Task instructions>
Print back each record unchanged, without pictures.

○ ○ ○ ○

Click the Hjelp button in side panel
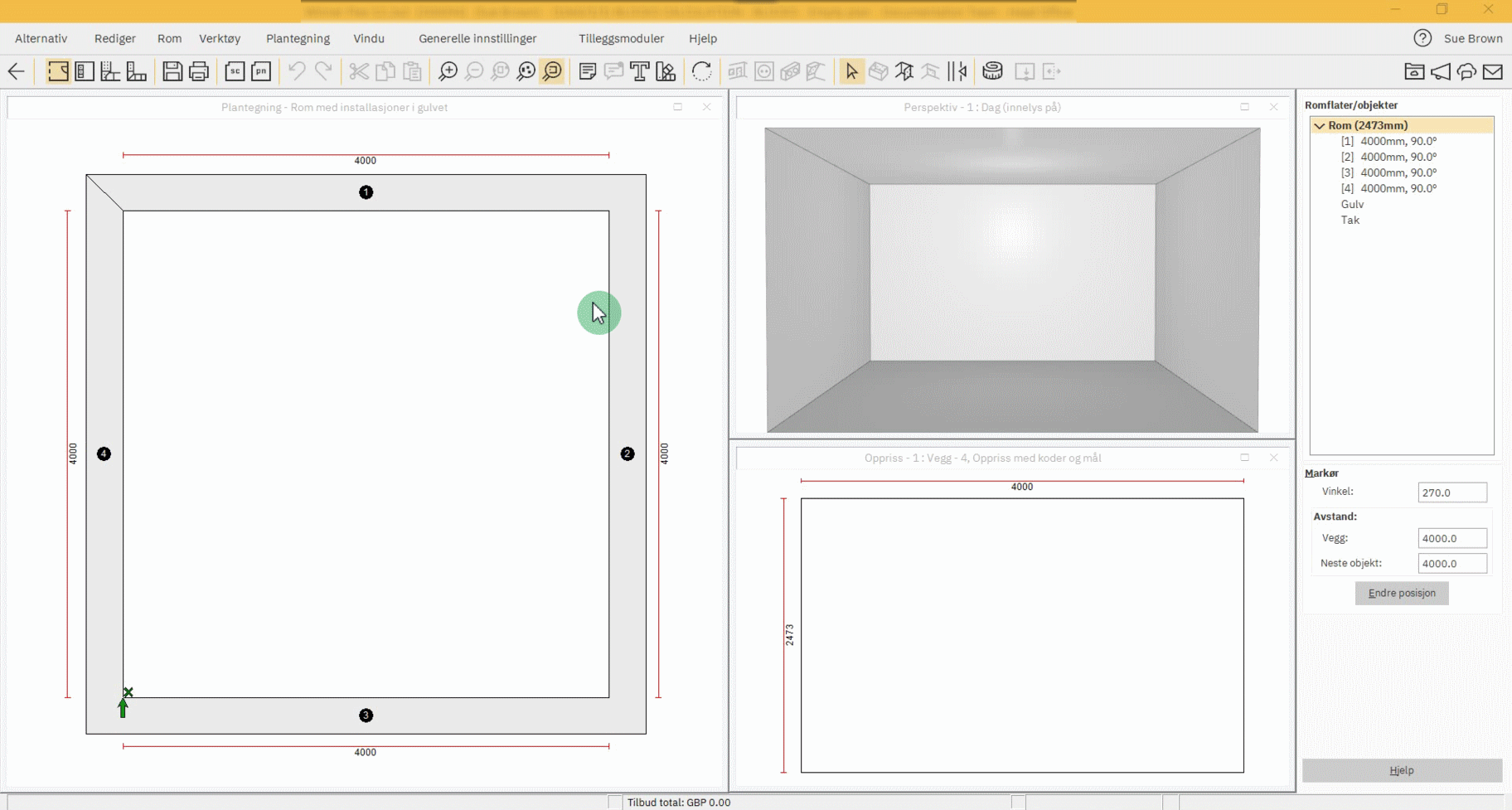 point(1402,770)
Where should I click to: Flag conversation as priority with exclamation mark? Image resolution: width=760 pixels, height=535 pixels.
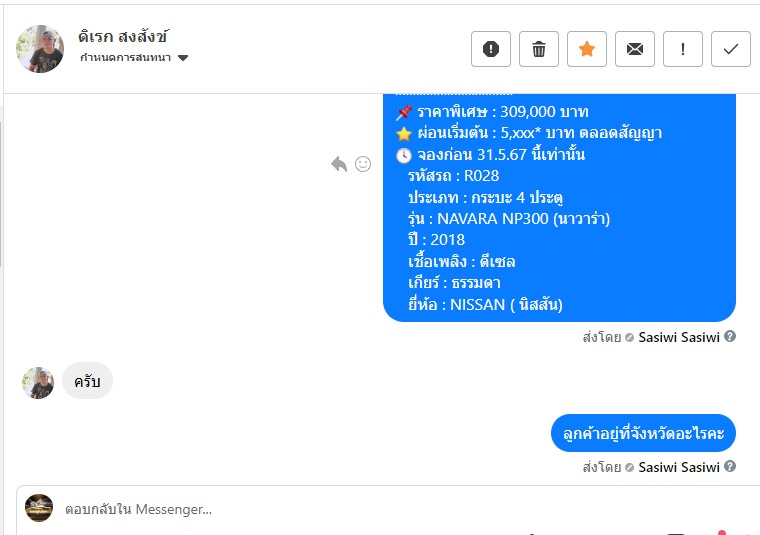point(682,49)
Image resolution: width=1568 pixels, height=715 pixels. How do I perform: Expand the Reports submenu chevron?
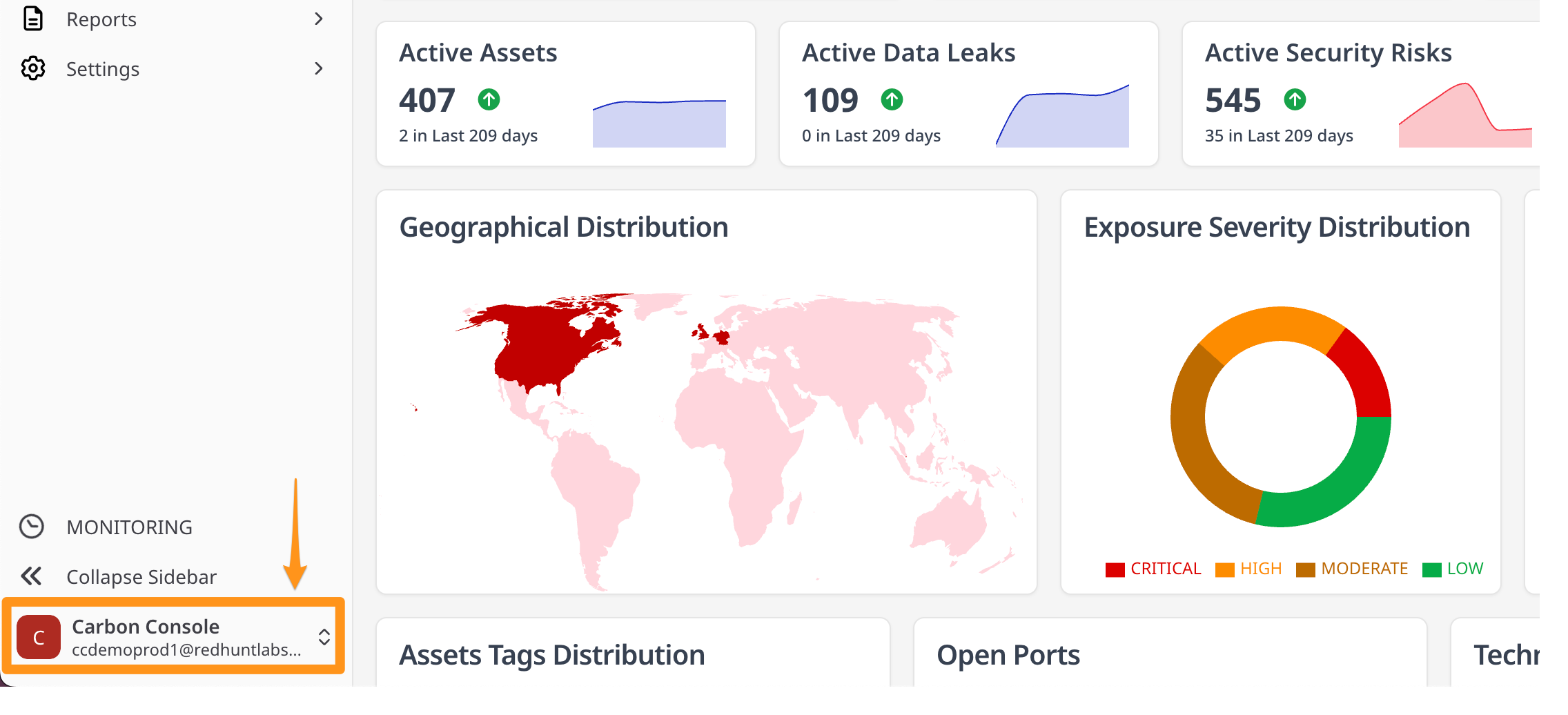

○ ○ ○ ○

Final answer>
Click the Hjelp button in side panel
 point(1402,770)
Where should I click to: Flag conversation as priority with exclamation mark? Image resolution: width=760 pixels, height=535 pixels.
point(682,49)
Image resolution: width=1568 pixels, height=715 pixels. How do I perform: Expand the Reports submenu chevron?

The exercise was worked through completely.